The Right Coast

April 03, 2005
 
Hitchins the Catholic hating bigot
By Tom Smith

As anyone with a sense of humor should, I acknowledge Christopher Hitchens can be funny. And it's always nice when a man of the left distances himself from the worst mass murderer in history or allows that maybe the world's largest, oldest, most powerful and most free republic should defend itself against terrorism. By the standards of today's left, that makes him a paragon of good sense.

But the fact is, the man is a hate filled bigot, his target of choice being religious people, especially Catholics. His latest screed on the occasion of the death of the Holy Father reads like the rantings of an Oxford old boy well into his third bottle at the local wine bar. Reading his piece, one wonders, justly, what exactly does the no doubt unexemplary Catholicism of the long dead Vietnamese politician Diem have to do with anything? You can almost see Hitchens bent over his glass, muttering "Catholics . . . Pope . . . damn . . . . them" like some old Nazi muttering "the Jews." His talent with language makes it all seem a little more coherent that it is, but a moment's reflection reveals it as the boozey swirl of spite that it is.
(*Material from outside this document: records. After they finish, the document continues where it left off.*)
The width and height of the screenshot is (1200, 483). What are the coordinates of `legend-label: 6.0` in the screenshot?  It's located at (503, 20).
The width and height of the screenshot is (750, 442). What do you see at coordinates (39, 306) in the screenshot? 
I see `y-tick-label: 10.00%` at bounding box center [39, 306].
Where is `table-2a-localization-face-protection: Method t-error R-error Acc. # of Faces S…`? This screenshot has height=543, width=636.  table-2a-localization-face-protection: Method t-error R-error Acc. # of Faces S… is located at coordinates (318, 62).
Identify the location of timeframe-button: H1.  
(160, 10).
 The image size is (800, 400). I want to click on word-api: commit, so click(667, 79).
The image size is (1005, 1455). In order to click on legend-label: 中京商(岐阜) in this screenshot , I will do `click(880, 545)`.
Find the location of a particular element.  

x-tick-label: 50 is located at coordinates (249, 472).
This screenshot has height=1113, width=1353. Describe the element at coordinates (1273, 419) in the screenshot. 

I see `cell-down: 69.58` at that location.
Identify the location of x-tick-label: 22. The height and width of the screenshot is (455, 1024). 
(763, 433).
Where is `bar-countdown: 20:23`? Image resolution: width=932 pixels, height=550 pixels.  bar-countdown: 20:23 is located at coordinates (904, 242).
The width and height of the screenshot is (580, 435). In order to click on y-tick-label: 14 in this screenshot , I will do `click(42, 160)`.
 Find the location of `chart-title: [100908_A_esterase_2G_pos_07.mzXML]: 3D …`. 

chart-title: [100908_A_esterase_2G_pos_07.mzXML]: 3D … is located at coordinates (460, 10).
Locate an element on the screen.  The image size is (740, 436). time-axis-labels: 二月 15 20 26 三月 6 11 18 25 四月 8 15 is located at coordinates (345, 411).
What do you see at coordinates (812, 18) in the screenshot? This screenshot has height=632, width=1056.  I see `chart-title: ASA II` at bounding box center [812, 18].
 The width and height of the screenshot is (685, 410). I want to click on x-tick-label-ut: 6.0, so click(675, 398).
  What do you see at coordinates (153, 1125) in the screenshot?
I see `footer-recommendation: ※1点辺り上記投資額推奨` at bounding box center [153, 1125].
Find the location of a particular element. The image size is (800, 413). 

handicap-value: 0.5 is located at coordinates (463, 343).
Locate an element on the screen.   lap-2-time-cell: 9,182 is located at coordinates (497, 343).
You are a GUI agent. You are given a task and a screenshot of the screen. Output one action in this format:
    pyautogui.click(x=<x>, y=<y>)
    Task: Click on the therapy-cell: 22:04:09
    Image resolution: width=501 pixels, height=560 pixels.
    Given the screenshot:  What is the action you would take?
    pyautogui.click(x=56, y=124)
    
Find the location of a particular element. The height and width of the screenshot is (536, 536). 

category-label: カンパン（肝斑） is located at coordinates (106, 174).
The only thing that connects John Paul, Diem, Bernard Law, and the Kennedys is the poison spinning around in Hitchen's brain. I'm surprized he didn't work in the Mafia and the Spanish Inquisition. He had better be careful nobody gets ahold of his CAT scan, or his allies may do to him what they did to Terri Schiavo.

Hitchins is a British type, and not the best that noble island has to offer, in my humble opinion. Body like a 50 gallon garbage bag filled with yogurt, drink and cigarette always in hand, belching vitriol (or just belching) at anything inconsistent with his tiny little take on the world. It doesn't look a pretty picture, and it's not. Putting himself out of his misery a little more every day. But I think sodden British faux upper class Catholic hating is as passe as what Germans used to call good old-fashioned Jew hating. Maybe I'm being overly optimistic here, but I think the widespread grief at John Paul's passing indicates an appreciation and acceptance of Catholicism and Christianity generally that is broader and deeper than ever before, in this country anyway. In Britain, who knows. They're not so big on the papists, what? In America, though, a tough time to be a good old fashioned Catholic hater. Somebody buy poor Christopher a drink. It brings a tear to me oiy.